Court Opinion

ID: 9478178
Source: CourtListenerOpinion
Date Created: 2023-08-05 06:42:24.559331+00
Date Added: 2024-06-11T17:46:17.251277
License: Public Domain

PIERCE, Circuit Judge,
concurring:
I concur in the result in the majority’s opinion and in the discussion which affirms the district court’s limitation of defense counsel’s closing arguments. I respectfully disagree with the majority’s reliance by analogy upon Luce v. United States, 469 U.S. 38, 105 S.Ct. 460, 83 L.Ed.2d 443 (1984) in reaching this result.
In Luce, the Supreme Court affirmed the Sixth Circuit’s finding that a district court did not commit reversible error when, in ruling a defendant’s prior convictions admissible for impeachment purposes under Rule 609(a) of the Federal Rules of Evidence, the district court did not first undertake the probative-prejudicial balancing required by that Rule. See Luce, 469 U.S. at 40, 105 S.Ct. at 462. As I read Luce, the Court held essentially that it was not possible for the lower courts to weigh the probative and prejudicial effects of the impeaching evidence unless the defendant actually testified. For the trial court to do that balancing, or for the appellate court to review the trial court’s decision, would, in the Court’s view, have required hollow speculation. The Court therefore held that the defendant could not, on appeal, challenge the admission of the prior-crimes evidence unless he testified at trial, and subjected himself to possible impeachment. “ ‘Only in this way,’ ” wrote the Court, “ ‘may the claim be presented to a reviewing court in a concrete factual context.’ ” Id. at 43, 105 S.Ct. at 464 (quoting New Jersey v. Portash, 440 U.S. 450, 462, 99 S.Ct. 1292, 1299, 59 L.Ed.2d 501 (1979) (Powell, J., concurring)).

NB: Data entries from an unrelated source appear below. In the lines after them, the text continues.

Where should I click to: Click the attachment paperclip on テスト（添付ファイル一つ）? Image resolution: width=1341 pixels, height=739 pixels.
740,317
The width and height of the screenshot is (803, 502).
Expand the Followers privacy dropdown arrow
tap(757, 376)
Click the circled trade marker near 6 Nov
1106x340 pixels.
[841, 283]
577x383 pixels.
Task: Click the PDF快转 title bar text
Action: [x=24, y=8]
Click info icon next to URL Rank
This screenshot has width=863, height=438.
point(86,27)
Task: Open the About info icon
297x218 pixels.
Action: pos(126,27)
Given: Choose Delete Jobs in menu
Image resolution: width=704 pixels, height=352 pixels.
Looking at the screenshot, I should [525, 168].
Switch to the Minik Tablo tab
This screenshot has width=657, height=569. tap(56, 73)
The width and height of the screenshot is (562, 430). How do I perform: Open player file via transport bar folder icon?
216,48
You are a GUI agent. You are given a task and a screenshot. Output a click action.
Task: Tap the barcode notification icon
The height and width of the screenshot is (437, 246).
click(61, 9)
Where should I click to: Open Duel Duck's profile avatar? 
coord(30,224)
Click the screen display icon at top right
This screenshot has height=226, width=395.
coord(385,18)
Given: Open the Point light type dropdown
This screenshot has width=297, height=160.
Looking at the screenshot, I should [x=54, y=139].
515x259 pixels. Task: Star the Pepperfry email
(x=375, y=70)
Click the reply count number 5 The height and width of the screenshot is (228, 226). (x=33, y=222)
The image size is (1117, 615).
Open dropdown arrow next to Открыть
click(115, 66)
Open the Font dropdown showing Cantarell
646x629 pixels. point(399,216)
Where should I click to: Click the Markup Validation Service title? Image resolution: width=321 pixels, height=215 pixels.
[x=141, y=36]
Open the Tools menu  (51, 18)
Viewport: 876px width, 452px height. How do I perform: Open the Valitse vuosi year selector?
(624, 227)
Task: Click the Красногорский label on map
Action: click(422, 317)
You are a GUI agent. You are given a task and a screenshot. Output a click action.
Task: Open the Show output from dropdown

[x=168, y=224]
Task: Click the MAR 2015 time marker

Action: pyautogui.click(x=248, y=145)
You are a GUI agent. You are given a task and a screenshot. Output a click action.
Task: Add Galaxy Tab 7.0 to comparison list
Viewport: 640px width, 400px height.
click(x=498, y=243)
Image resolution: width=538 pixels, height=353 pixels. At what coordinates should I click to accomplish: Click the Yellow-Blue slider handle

The Luce Court based its holding on the fact that, until the testimony of a defendant unfolds on the record, it is very difficult for a trial court (or an appellate court) to determine how probative of the defendant’s lack of credibility the convictions introduced under Rule 609(a) would be, and how unfairly prejudicial those prior convictions would be to him.
This case, however, involves a very different question. Here, the district court could, prospectively, have reviewed what the defense counsel’s arguments would have been, and could have held the defense counsel to those proffers of argument. In contrast, in Luce the Court noted that the defendant’s prospective offer of testimony *907would not make the district court’s ruling any less speculative, because “his trial testimony could, for any number of reasons, differ from the proffer.” 469 U.S. at 41 n. 5, 105 S.Ct. at 463 n. 5. However, a defense counsel’s description to the court of his proposed arguments is far more predictable and binding, and would give a district court far surer grounds on which to base its balancing of the probative and prejudicial effects of the other-acts evidence. Thus, unlike in Luce, the courts would not have to indulge in unreasonable speculation in undertaking the type of Rule 403 balancing demanded here by the appellant.
In this case, the thrust of the defendant’s appeal is that the district court erred in failing to undertake the Rule 403 balancing before threatening to admit the defendant’s prior convictions if she raised the question of personal drug use. The defendant argues that the threat was inappropriate, and that the result — the limiting of the defendant’s summation — constituted reversible error.
Warrant for the district court’s action is to be found in United States v. Mohel, 604 F.2d 748, 754 n. 12 (2d Cir.1979). Once a defendant has taken intent out of a case, that defendant cannot thereafter, without sufficient reason, attempt to renege on that waiver by reintroducing the issue of intent. “[Under such circumstances], the trial court [may] devise appropriate remedies, such as striking contrary evidence or remarks proffered by defense counsel.’’ Id. (emphasis added). In deciding whether, and to what extent, to address the defendant’s reversal of position, the trial court must balance both its need to administer the trial effectively and the threat of significant unfairness to the prosecution, against the defendant’s right to a full and fair opportunity to present his defense. If the defendant persists and in effect reintroduces the issue of intent, or, alternatively, if he insists on reintroducing the issue of intent and offers reasonable grounds therefor, the court should ensure that the requisites of the Huddleston test are met, see — U.S. -, 108 S.Ct. 1496, 1502, 99 L.Ed.2d 771 (1988), before the other-acts evidence is admitted under Rule 404(b).
Plainly, the shifts of position by defense counsel in this case went beyond the broad flexibility to be afforded a defendant in such circumstances. The district court therefore acted prudently and correctly in its effort to shape an “appropriate remedy” for the meanderings of the defense on the question of intent.
Applying the analysis suggested by Mo-hel to the facts of this case, the district court acted within its discretion when it refused to allow defense counsel to take unfair advantage of the defendant’s earlier concession that intent was out of the case. I concur, therefore, in the result of the majority opinion, but only in so much of the opinion as does not rely by analogy upon the reasoning of Luce.